There is a meeting being held in Perth this coming Tuesday to which all interested beekeepers are invited. On the agenda is the formation of a new association for beekeepers to cover south Perthshire, complementing the one that covers Highland Perthshire (the Fortingall Beekeepers Association).  

St John's Episcopal Church Hall
32 - 36 Princes Street
PERTH
PH2 8LJ

7:30pm - Tuesday 1 November

----------


## gavin

Just a brief, unofficial report .... the meeting went very well.  We even picked up a forum reader (Hi Andy!).  There is a good mix of people willing to be part of the new association and three volunteers (Charles, Linda and John) agreed to take on the role of being temporary office bearers until a membership list can be put together, a Constitution adopted and an AGM held in the New Year.  For the time being we will be the Perth and District Beekeepers' Association.  The apostrophe is yet to be ratified.

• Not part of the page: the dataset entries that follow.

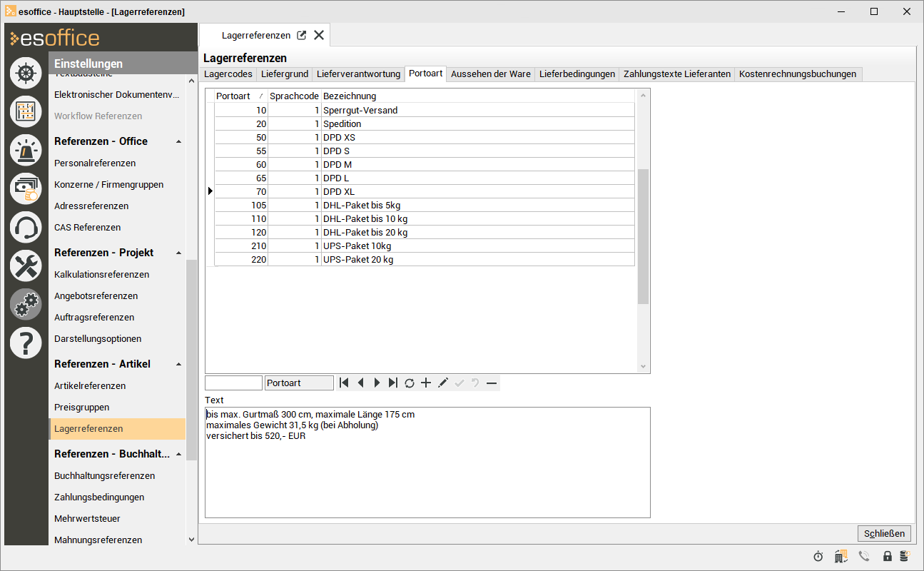This screenshot has width=924, height=571.
Task: Pop out the Lagerreferenzen tab window
Action: (302, 35)
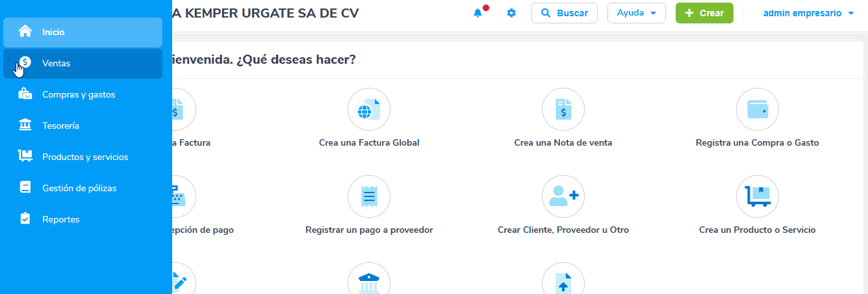Screen dimensions: 868x294
Task: Click the Registrar un pago a proveedor icon
Action: coord(369,196)
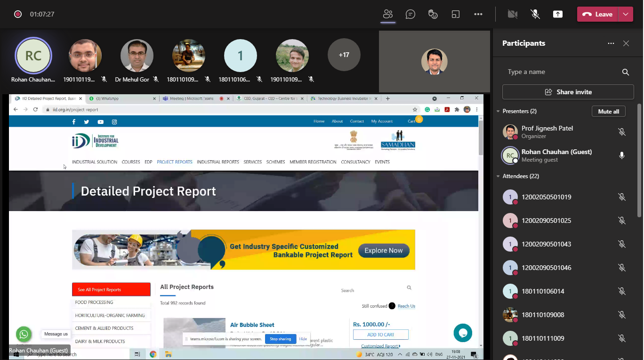Image resolution: width=644 pixels, height=360 pixels.
Task: Click mic icon next to Prof Jignesh Patel
Action: (622, 132)
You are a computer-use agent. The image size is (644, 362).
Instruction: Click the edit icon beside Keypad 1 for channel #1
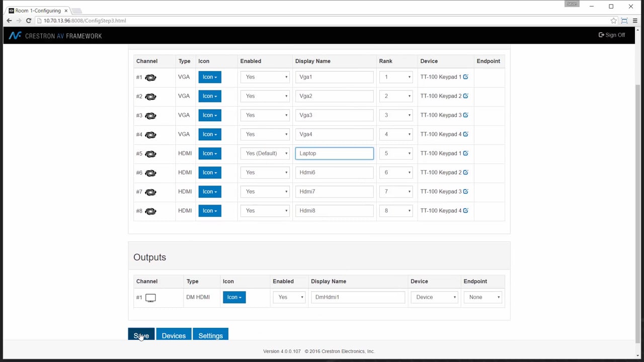(x=465, y=77)
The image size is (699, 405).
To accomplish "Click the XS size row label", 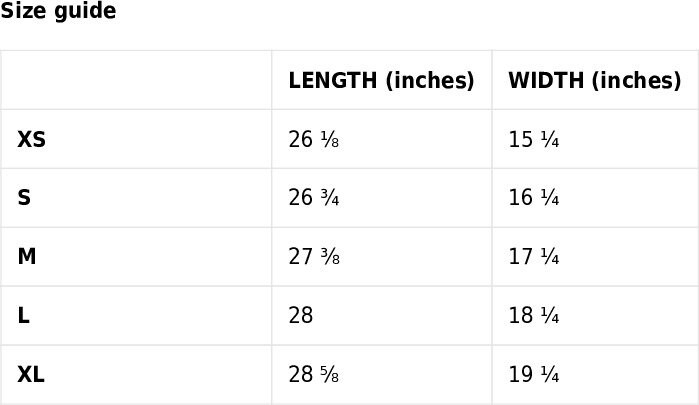I will [x=31, y=139].
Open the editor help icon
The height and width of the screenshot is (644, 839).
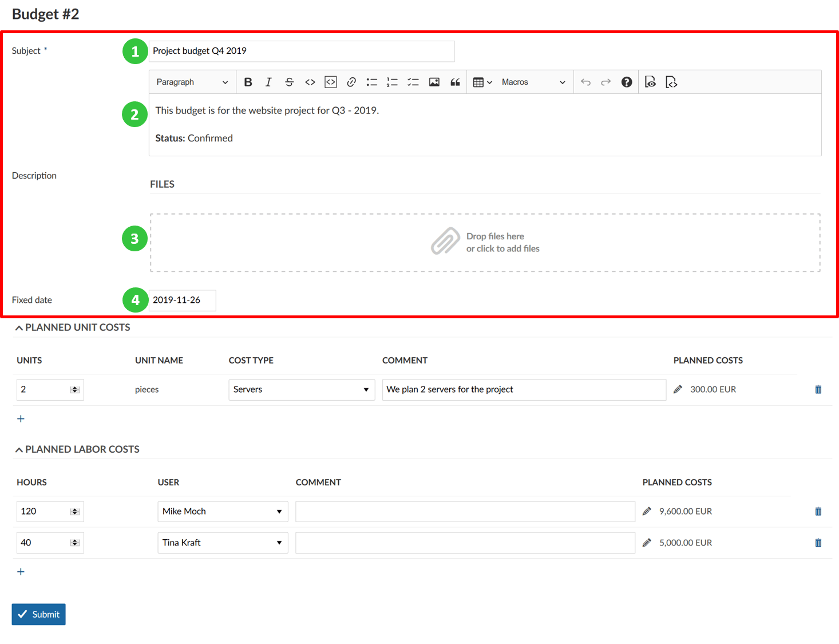(627, 82)

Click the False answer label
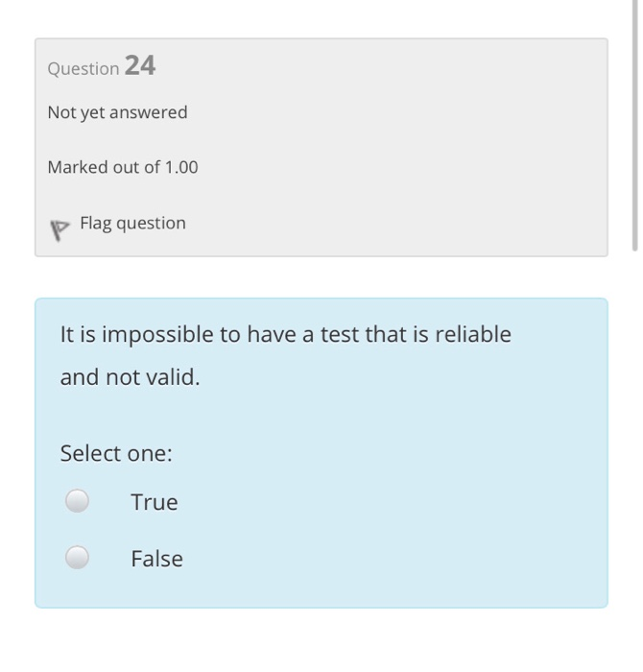click(156, 559)
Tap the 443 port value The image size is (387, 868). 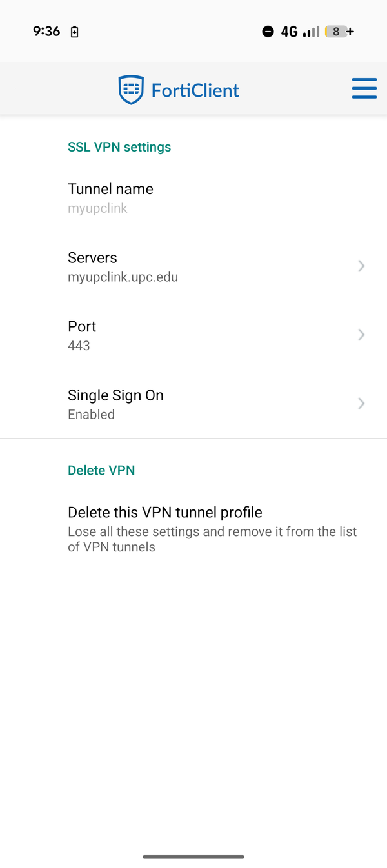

At the same venue on 6th December Margaret Thomas will talk on Suburban Beekeeping, and on 10th January some corpulent loud-mouth from Errol will hold forth on Spring Management (with an eye to the many beekeepers in the room about to enter their second year).

G.

----------


## Jon

I wouldn't dally about ratifying the apostrophe unless you anticipate capping the membership at one in which case it should move forward. Or maybe you are thinking of following the bbka line - leaving it out altogether.
20,000+ members, no apostrophe and an emasculated forum - a national disgrace.

----------


## Adam

> and an emasculated forum - a national disgrace.


Too true.

----------